A DEPENDENT EMPLOYEE?
You soon get used to good things. When the in-house AI solution went down for a few hours, PierreLouis Bescond, “for the first time”, saw Roquette employees arrive on the Data team’s platform. How is it possible to do without a tool you’d never even used a few months ago? The dependence AI can create is not the only pitfall awaiting the unwary meta-employee: our interviewees cited a loss of vigilance and the temptation to do less. This is the dream of otium: “the highest way of living for the Greeks and Romans,” says philosophy researcher Luca Paltrinieri. “For them, fulfilment was achieved not through work, but through the time that was freed up.”
A COOL-HEADED EMPLOYEE?
Eliminating bias.
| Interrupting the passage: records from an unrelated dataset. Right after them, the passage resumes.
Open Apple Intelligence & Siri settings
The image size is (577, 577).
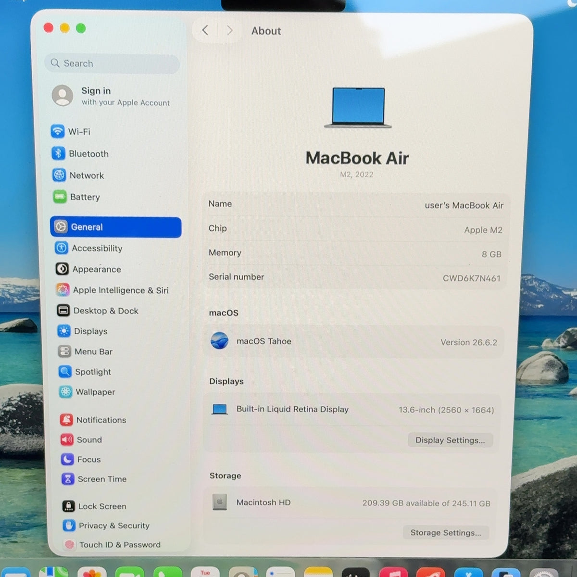point(112,290)
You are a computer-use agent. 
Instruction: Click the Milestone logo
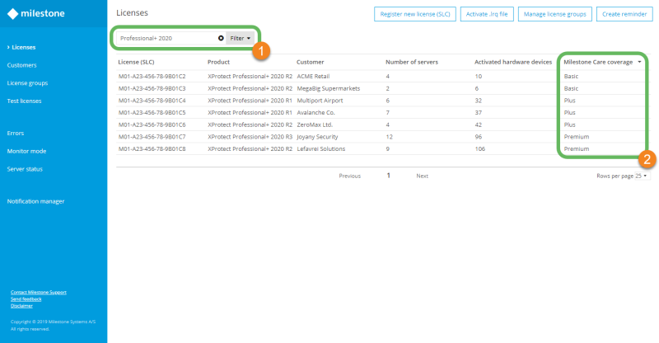click(x=36, y=14)
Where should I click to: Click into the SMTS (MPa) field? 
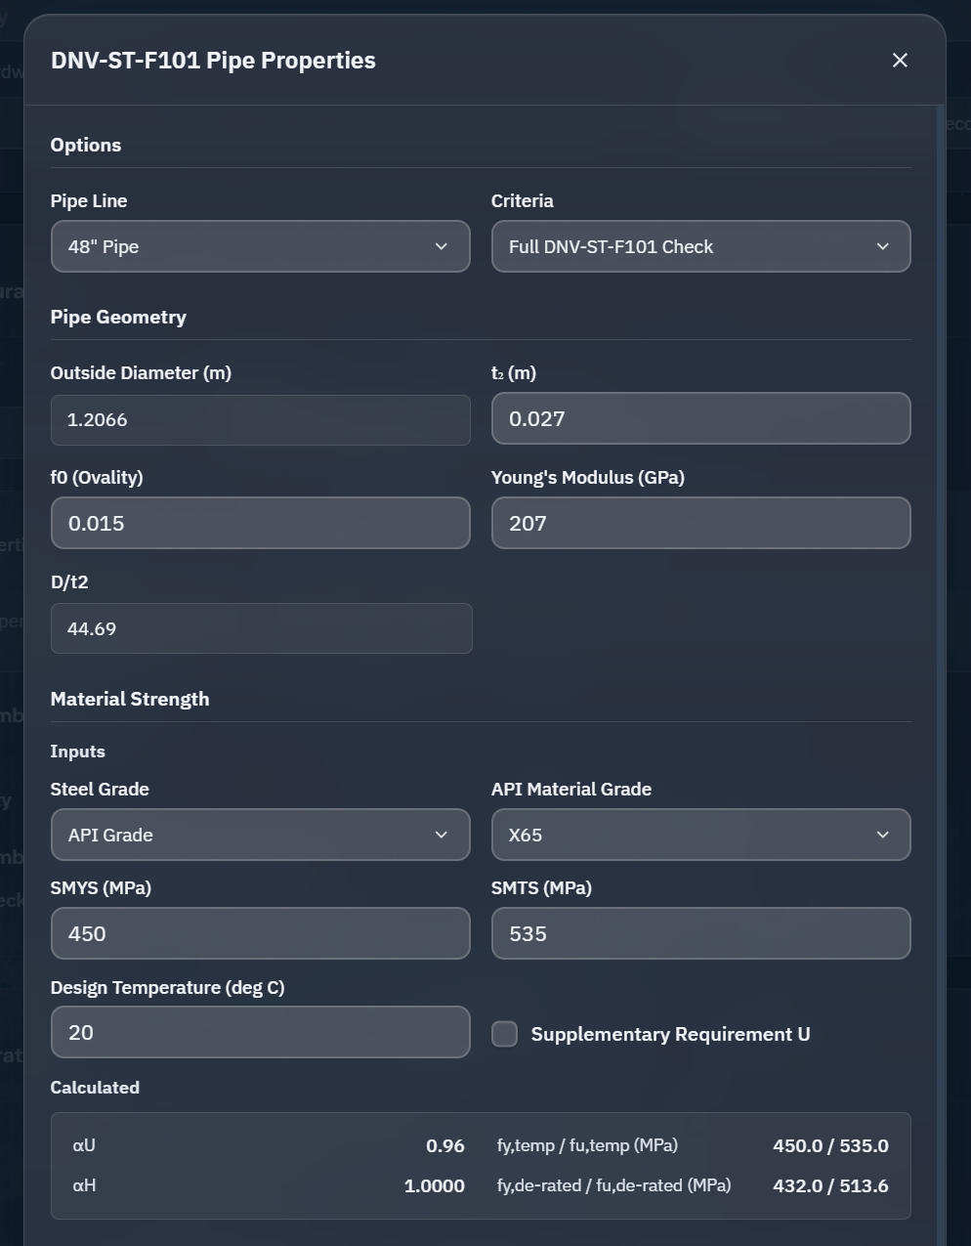pos(700,933)
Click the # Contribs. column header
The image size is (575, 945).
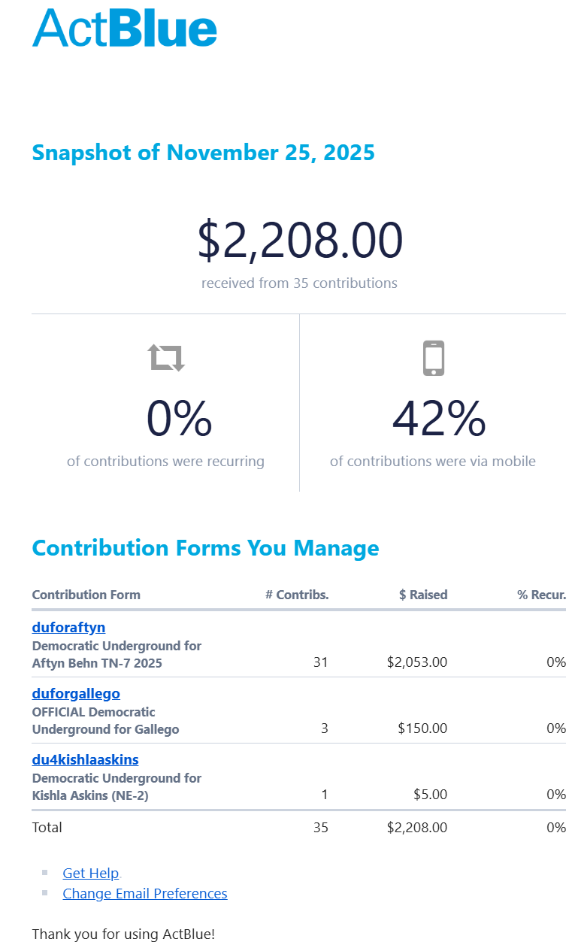pos(297,595)

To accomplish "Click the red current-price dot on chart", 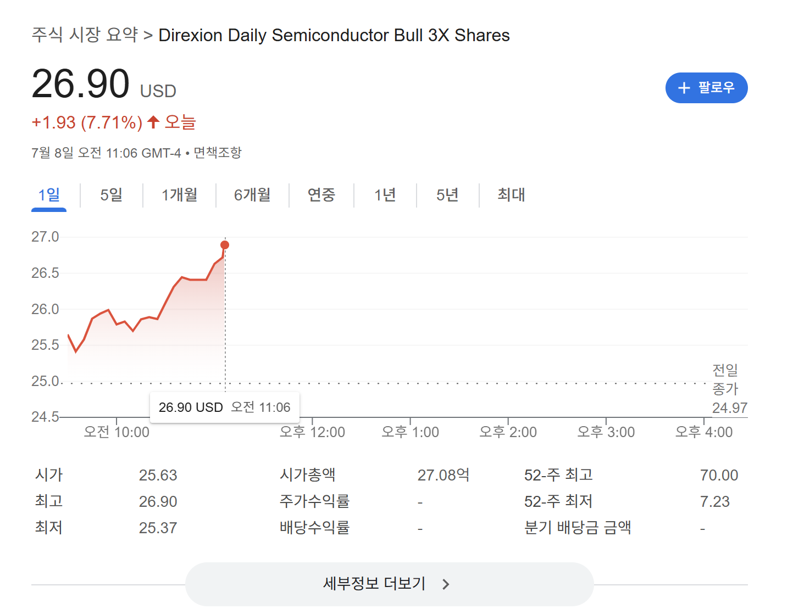I will [225, 245].
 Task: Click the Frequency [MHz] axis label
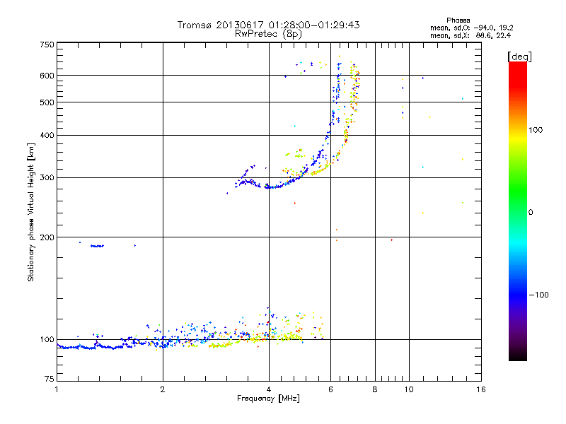tap(268, 399)
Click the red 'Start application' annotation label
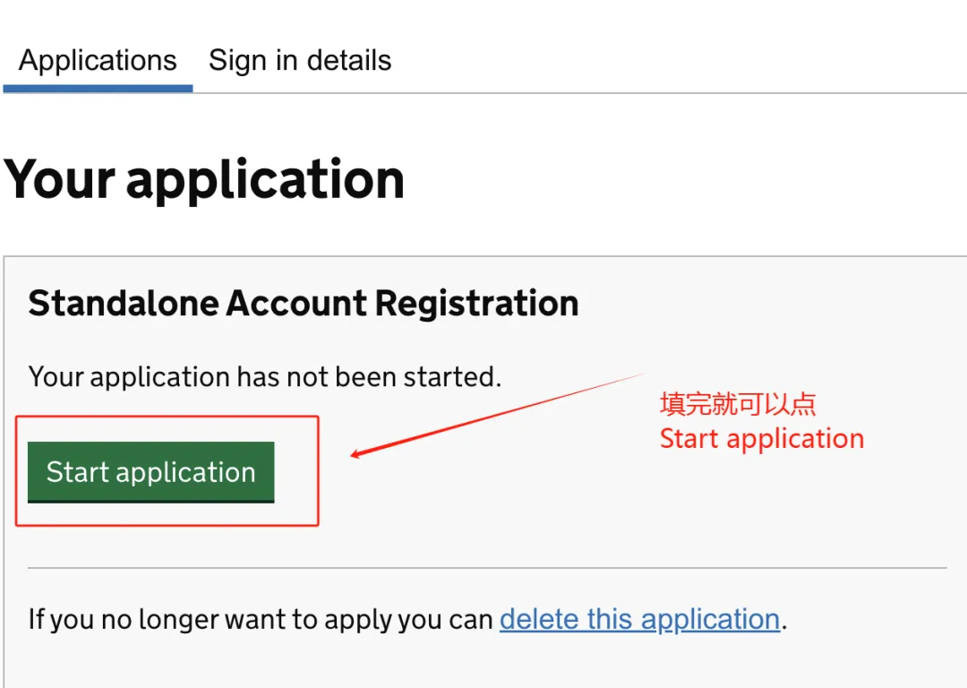Image resolution: width=967 pixels, height=688 pixels. click(x=762, y=439)
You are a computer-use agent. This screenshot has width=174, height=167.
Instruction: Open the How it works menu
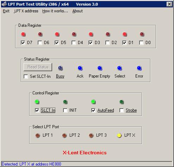coord(55,11)
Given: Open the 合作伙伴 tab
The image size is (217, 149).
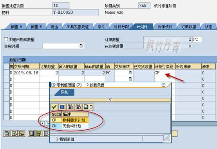Looking at the screenshot, I should pyautogui.click(x=165, y=27).
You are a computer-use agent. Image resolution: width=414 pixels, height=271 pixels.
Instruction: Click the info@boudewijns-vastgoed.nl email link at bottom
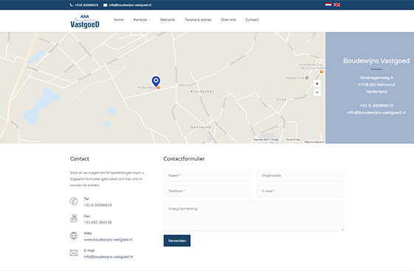(108, 257)
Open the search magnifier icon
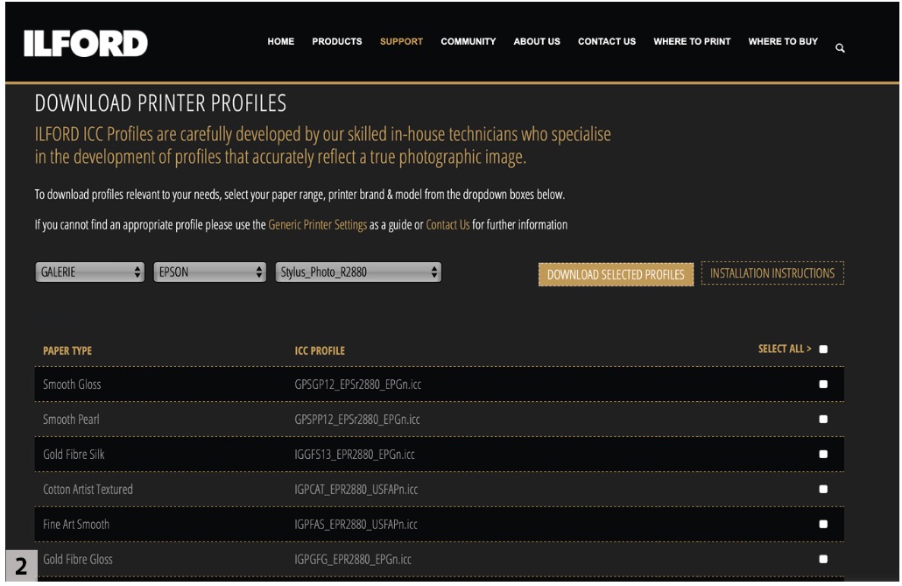The height and width of the screenshot is (586, 902). click(x=840, y=47)
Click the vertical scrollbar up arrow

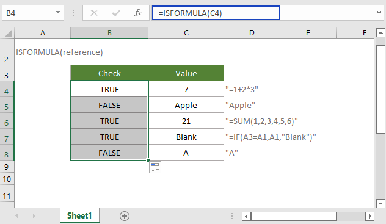381,32
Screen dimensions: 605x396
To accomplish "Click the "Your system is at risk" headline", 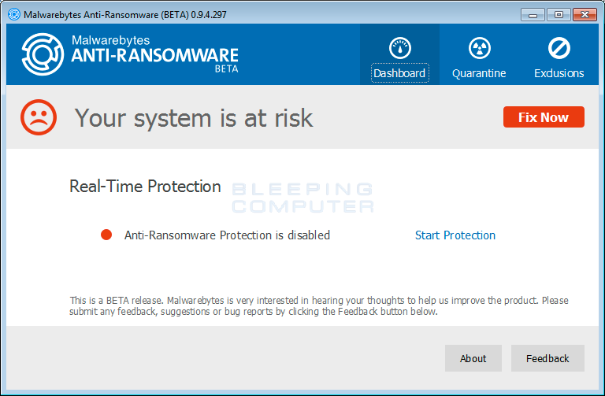I will coord(194,118).
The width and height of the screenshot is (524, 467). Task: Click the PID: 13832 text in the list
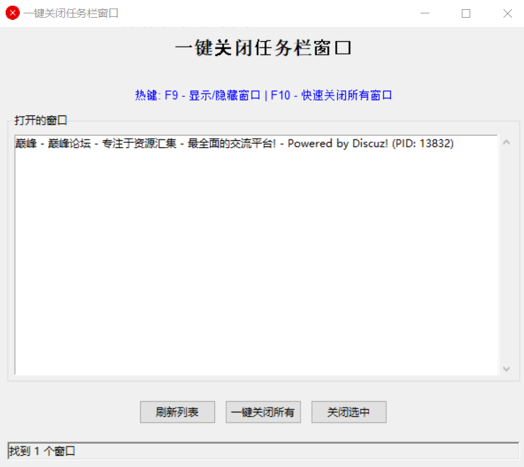(423, 144)
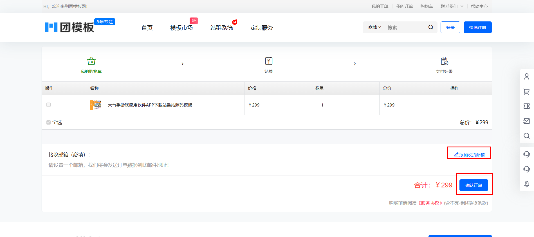Expand the 商城 search category dropdown
Viewport: 534px width, 237px height.
[374, 27]
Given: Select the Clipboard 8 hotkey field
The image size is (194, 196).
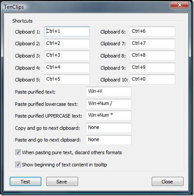Looking at the screenshot, I should click(x=152, y=55).
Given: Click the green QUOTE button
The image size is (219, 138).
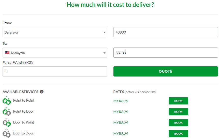Looking at the screenshot, I should coord(166,71).
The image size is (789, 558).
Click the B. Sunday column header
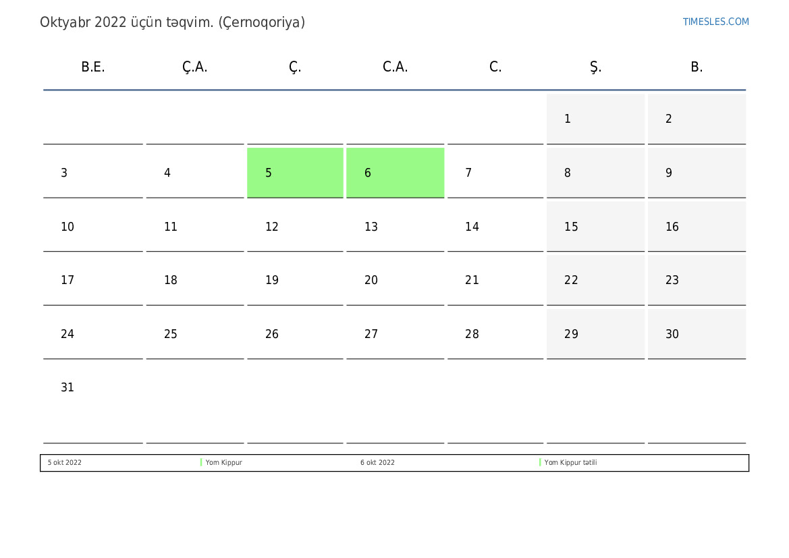click(697, 67)
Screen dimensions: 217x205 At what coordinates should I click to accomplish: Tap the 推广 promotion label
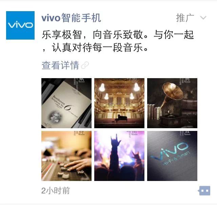pyautogui.click(x=185, y=18)
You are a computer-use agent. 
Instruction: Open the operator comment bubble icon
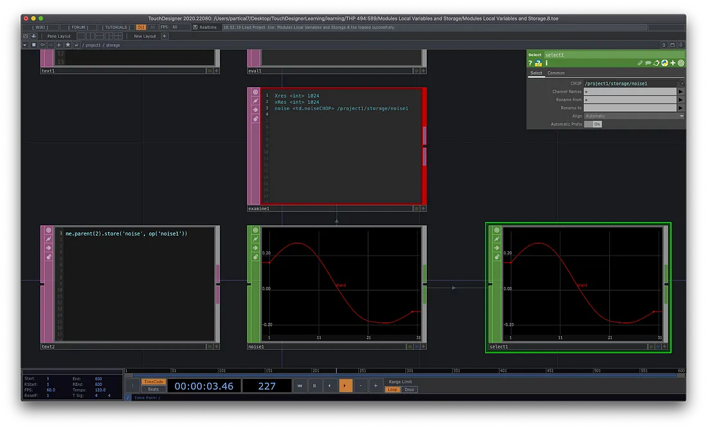point(648,63)
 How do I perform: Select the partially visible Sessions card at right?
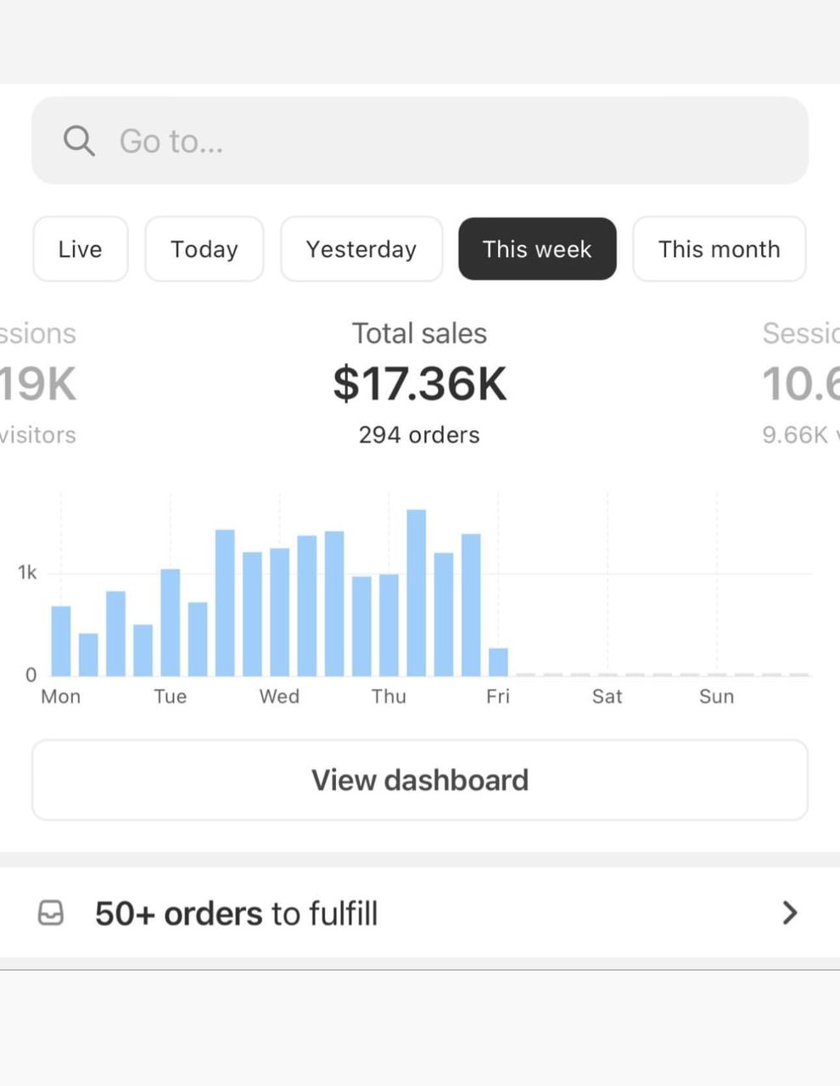point(799,382)
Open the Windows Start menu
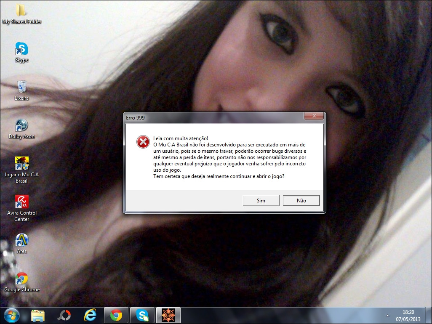Viewport: 432px width, 324px height. point(11,315)
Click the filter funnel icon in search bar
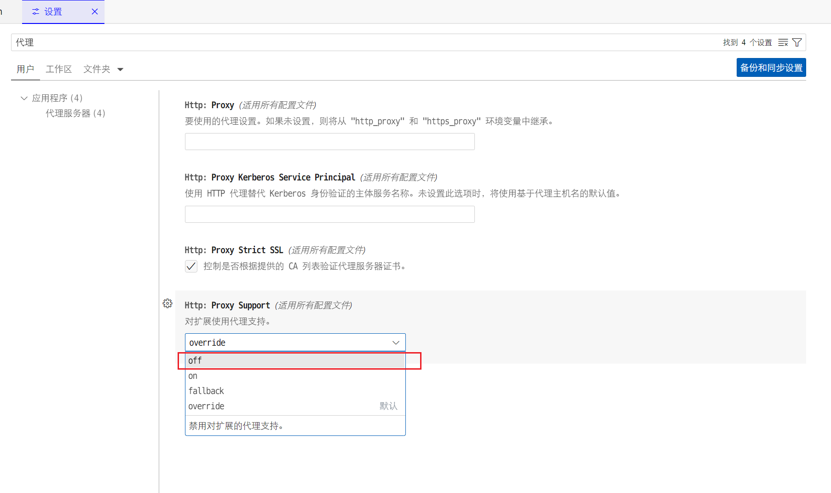Screen dimensions: 831x493 [797, 42]
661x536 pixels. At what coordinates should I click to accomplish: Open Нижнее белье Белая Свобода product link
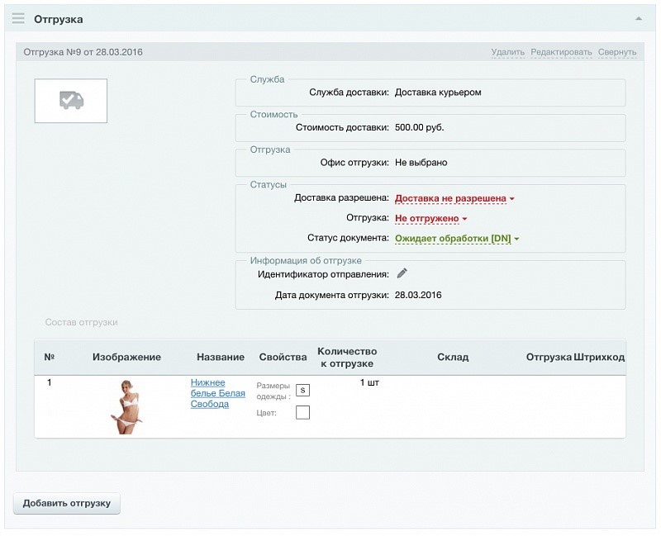[x=217, y=393]
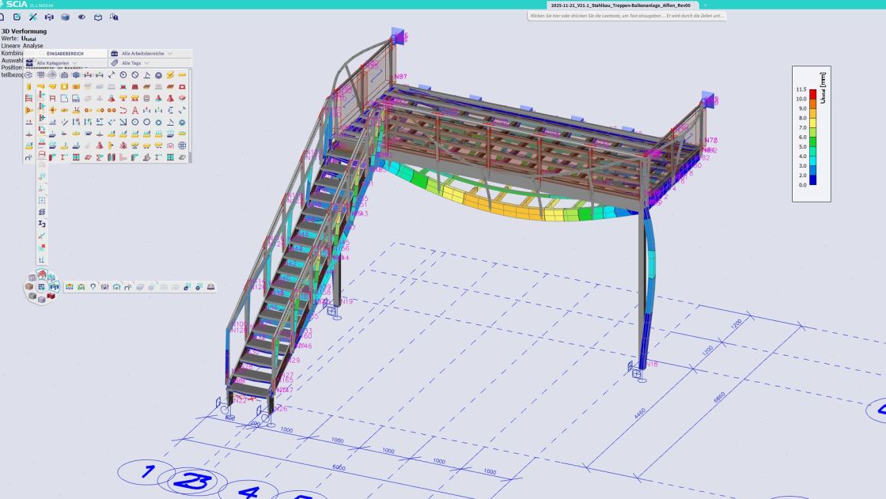Select the EINGABEBEREICH panel tab
Viewport: 886px width, 499px height.
pos(65,53)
This is what we expect from AI, particularly in human resources. Doing away with prejudice, feelings, angst and all the subconscious factors that influence our actions – and assuming post-human decision-making.
A MANAGER
“When I look at the tasks replaced by AI, I tell myself that resistance is impossible: AI will replace me one day. But work is not a task. Work is not even the sum of several tasks. Work requires something extra: the ability to coordinate several tasks. And that’s something artificial intelligence can’t do at the moment,” says Luca Paltrinieri. “As a researcher, I write, read and teach. This coordination of different activities is a form of management.”
A COMPETING WORKER?
Imagine being in competition with your own colleague! We can imagine some people picturing it perfectly well… For the meta-employee, this is also true. “AI is a new form of competition,” says Luca Paltrinieri. The English queen Elizabeth I had the inventor of the knitting machine’s assistant executed for fear that it would destroy jobs. The key is to turn it into a tool, not a machine. The difference between the two is human knowledge.”